Together and Apart
Ten years ago last month as we awaited the birth of our beautiful Allison Brooke, Dave came home from clinic one night with a small gift in his hand. I had already tucked our Blake into his "big boy" bed and had laid down myself waiting for Dave's long day to end.
As soon as he handed me the box I knew it would be something I would love. I didn't need to know what was inside because I recognized the box. Now some of you may be thinking "small box, recognizable, she knew she would love it...must be Tiffany" obviously you don't know me as well as you think you do. That is so not my style. It was even better. James Avery. Small, handcrafted, silver jewelry, each piece designed with meaning and significance. That's more like it. Now were on the same page.

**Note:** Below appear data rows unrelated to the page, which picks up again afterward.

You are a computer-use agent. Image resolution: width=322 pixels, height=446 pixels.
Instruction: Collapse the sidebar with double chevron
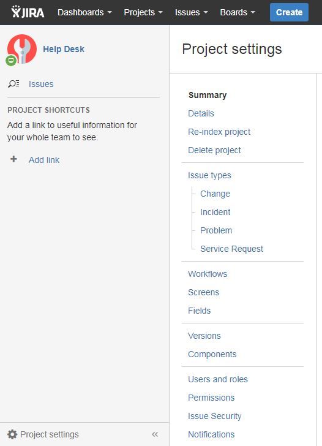[x=155, y=434]
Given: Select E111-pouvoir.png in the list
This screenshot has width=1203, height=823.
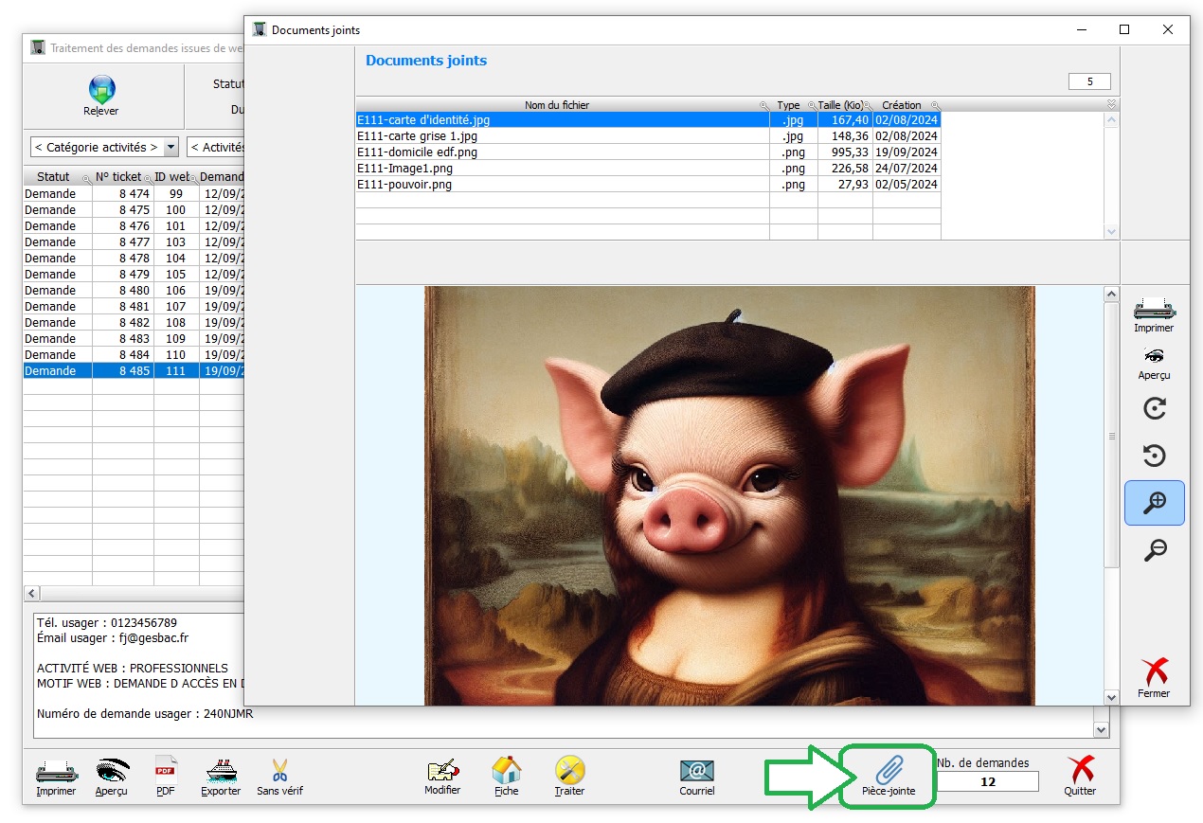Looking at the screenshot, I should tap(404, 184).
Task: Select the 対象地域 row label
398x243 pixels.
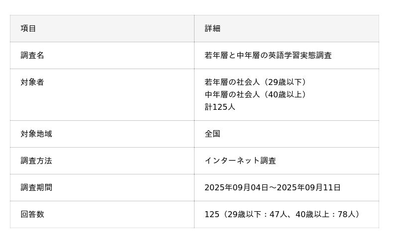Action: [36, 134]
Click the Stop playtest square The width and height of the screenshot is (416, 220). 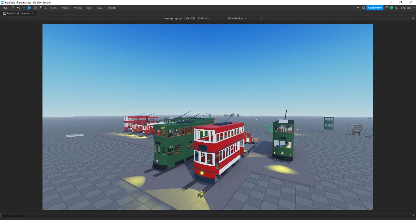pos(35,8)
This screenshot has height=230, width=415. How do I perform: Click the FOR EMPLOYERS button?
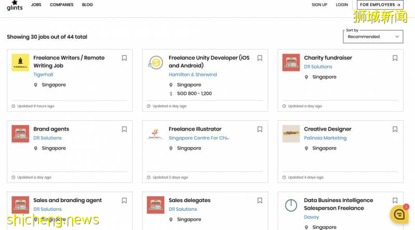coord(380,5)
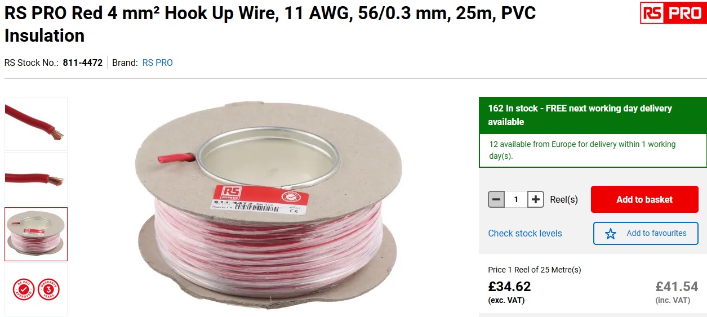
Task: Click the stock number 811-4472
Action: click(83, 63)
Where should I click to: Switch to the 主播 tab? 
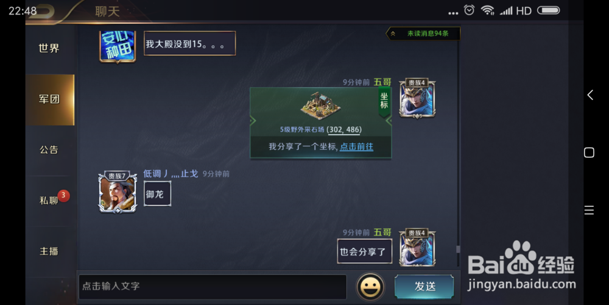[x=50, y=251]
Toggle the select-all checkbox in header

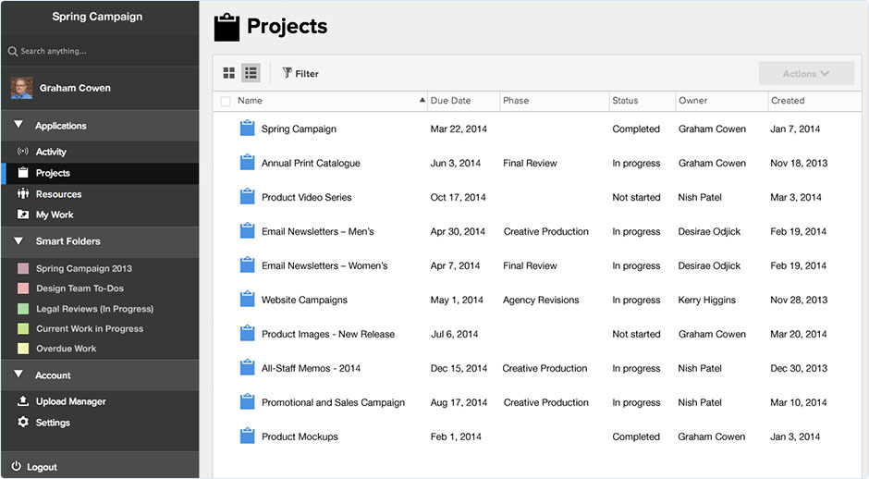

I opened the box and inside of it found not one but two pieces of jewelry. Each cut to look like a small slab( I always kind of pictured it to be like the one the ten commandments were cut into that day on the mountain when God showed up to speak to Moses). The bottoms of the pieces were broken and rigid and fit perfectly together. On the pieces were written these words:
"God be with us together and apart"
Beautiful. Simple. More profound then we could ever have imagined on that day. For years Dave wore his piece around his neck. Never taking it off, and I did the same. I believe the gift was given to me to bring me peace and comfort during those long days while he was working so hard to become an amazing doctor and I was home alone with two small babies. One just toddling and the other to arrive any day.

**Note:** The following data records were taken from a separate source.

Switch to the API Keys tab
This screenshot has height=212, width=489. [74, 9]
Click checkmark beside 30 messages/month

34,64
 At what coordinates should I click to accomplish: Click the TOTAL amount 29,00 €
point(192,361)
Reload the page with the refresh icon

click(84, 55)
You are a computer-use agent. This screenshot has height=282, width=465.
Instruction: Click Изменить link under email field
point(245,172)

While I was home for Allie's birthday the other day I stumbled across a small bag of precious momentos that I keep inside one of my drawers. As I opened the bag to peek at its contents this gift tumbled out into my hand. I sat and stared at it. Stunned for a moment as I thought about its significance in our life so many years later. Dave and I had no idea that the child we longed for, prayed for and waited for would keep us apart so many long days and nights, but Someone did know. The Father knew, and I sat on the floor of my closet that day and cried as I realized how perfectly He had prepared our hearts, our home, and our marriage for these long, difficult days.
"He who began a good work in you will be faithful to complete it."

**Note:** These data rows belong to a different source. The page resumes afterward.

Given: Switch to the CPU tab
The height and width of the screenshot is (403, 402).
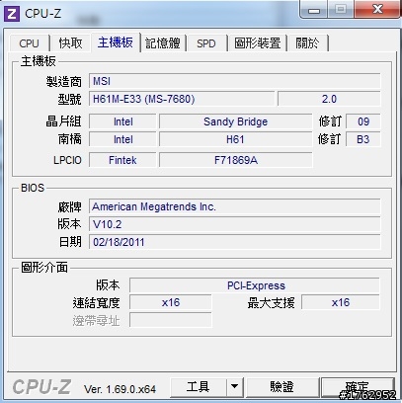Looking at the screenshot, I should pyautogui.click(x=29, y=43).
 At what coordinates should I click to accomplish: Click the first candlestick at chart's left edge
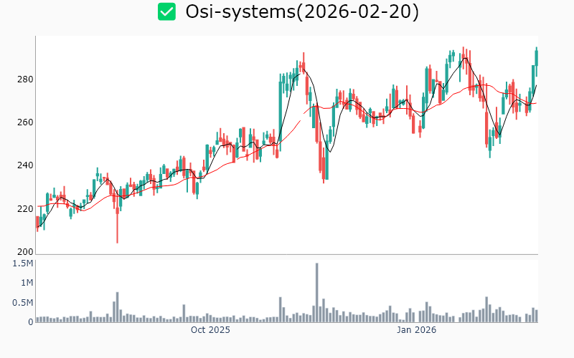coord(37,222)
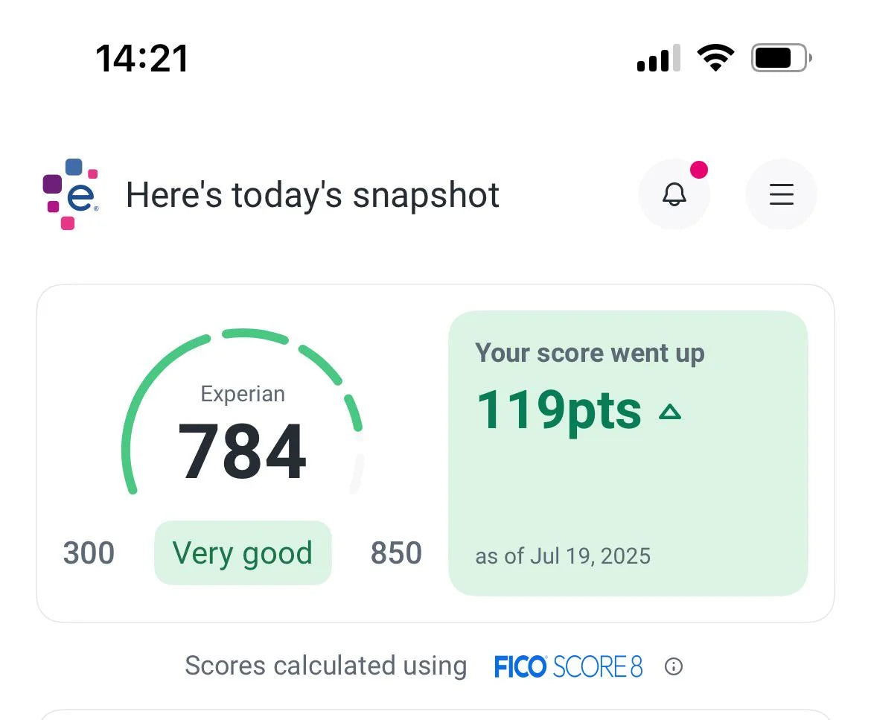Tap the 784 credit score number
The height and width of the screenshot is (720, 871).
tap(242, 452)
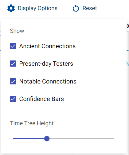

In some ways I can sit so far from home and those whom Ash and I love the most and be thankful for these times. It is because of these times we are forced to spend away from each other that we have learned how valuable and how precious our time spent together is. Dave was so thoughtful the day he chose that gift to remind me that God would be with us while we were forced to be apart, but I don't believe he knew how God was using those times to prepare us for something even bigger. He has been with us, and He continues to be. On the nights when I want more than anything to climb up next to Dave and pour my heart out to him as the tears fall I have had to take those moments and climb up next to our Father and pour my heart out to Him and let my tears fall. I kind of think that's what He has always wanted me to do. Its just taken the frailty of our youngest daughter, the distance from our other children, and the separation in our marriage to bring me to this place. Makes me wish I wasn't quite so hard headed and stubborn!
Anyway, I say all of this to share that God is with us (Dave and I, as we approach the very real possibility of spending our 15 year anniversary 700 miles away from each other) while we are together and while we are apart. Its going to be ok, and I know this because of the work He began in us so many years ago.